- Exercise description: The lines to be copied are those below that contain "SUPPORT".
##### Data listing #####
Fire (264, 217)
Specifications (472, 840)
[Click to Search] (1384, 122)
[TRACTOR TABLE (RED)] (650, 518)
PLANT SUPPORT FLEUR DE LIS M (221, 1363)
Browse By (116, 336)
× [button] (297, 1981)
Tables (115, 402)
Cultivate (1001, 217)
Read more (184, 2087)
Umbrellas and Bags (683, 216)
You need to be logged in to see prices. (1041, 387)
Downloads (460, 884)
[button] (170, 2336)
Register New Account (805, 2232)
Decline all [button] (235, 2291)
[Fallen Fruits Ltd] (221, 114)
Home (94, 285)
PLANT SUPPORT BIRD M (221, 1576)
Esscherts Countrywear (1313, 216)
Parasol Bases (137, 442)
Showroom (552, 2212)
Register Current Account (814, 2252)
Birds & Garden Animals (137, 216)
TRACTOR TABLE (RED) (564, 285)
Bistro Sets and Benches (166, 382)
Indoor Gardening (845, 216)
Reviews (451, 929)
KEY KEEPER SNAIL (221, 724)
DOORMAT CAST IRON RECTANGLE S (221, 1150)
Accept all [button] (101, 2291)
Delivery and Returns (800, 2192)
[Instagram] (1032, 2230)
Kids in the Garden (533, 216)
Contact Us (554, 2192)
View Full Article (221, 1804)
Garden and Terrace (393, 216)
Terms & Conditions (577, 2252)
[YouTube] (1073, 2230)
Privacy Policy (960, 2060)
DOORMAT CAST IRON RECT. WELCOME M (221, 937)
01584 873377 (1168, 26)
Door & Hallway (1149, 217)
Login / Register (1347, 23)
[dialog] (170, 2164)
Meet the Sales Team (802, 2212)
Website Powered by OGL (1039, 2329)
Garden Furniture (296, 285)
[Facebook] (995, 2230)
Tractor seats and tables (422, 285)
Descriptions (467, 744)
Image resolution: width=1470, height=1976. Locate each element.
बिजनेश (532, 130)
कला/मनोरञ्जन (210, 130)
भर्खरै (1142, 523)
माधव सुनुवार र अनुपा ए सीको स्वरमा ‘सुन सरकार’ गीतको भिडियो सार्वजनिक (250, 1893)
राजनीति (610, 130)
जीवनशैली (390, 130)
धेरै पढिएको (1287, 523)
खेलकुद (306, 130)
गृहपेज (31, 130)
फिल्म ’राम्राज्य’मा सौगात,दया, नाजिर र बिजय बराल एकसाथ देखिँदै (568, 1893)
#####
- Answer area:
PLANT SUPPORT FLEUR DE LIS M (221, 1363)
PLANT SUPPORT BIRD M (221, 1576)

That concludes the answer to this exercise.